Hi again!
I'm trying to use LibSVMLearner with a one-class setup, as I've heard this is a great way to do anomaly detection. However, whenever I use it (such as in the XML below), I get a null pointer exception.
All I'm doing is turning on the learner to be one-class. Doing this causes it to throw the null exception. If I leave it as C-SVC, it works. I presume there's some magic numbers I'm not giving it when I turn on one-class, but I don't know what it is. I'm feeding it a nominal true/false label, with the attributes being all numeric.
The exception is:
java.lang.NullPointerException
at com.rapidminer.operator.learner.functions.kernel.LibSVMModel.performPrediction(LibSVMModel.java:139)
at com.rapidminer.operator.learner.PredictionModel.apply(PredictionModel.java:77)

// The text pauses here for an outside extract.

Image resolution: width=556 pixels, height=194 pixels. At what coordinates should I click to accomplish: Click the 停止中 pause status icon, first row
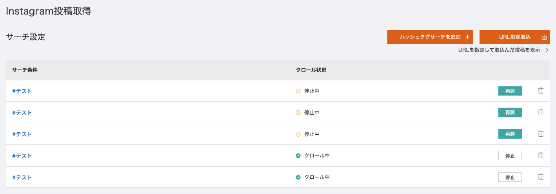coord(298,91)
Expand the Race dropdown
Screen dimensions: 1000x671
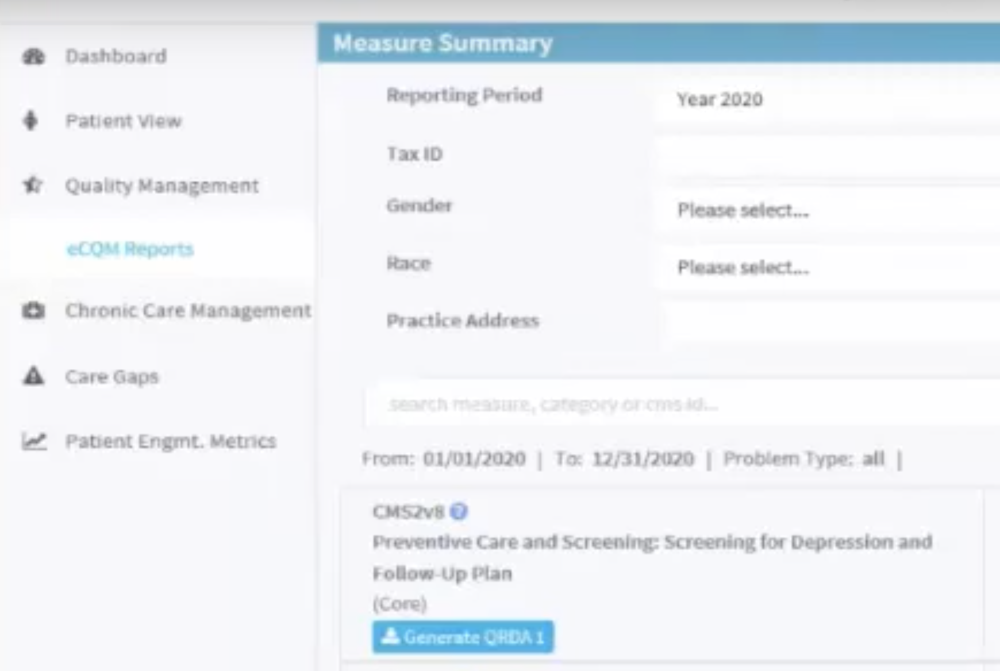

at com.rapidminer.operator.ModelApplier.apply(ModelApplier.java:84)
at com.rapidminer.operator.Operator.apply(Operator.java:666)
at com.rapidminer.operator.OperatorChain.apply(OperatorChain.java:416)
at com.rapidminer.operator.Operator.apply(Operator.java:666)
at com.rapidminer.Process.run(Process.java:695)
at com.rapidminer.Process.run(Process.java:665)
at com.rapidminer.Process.run(Process.java:655)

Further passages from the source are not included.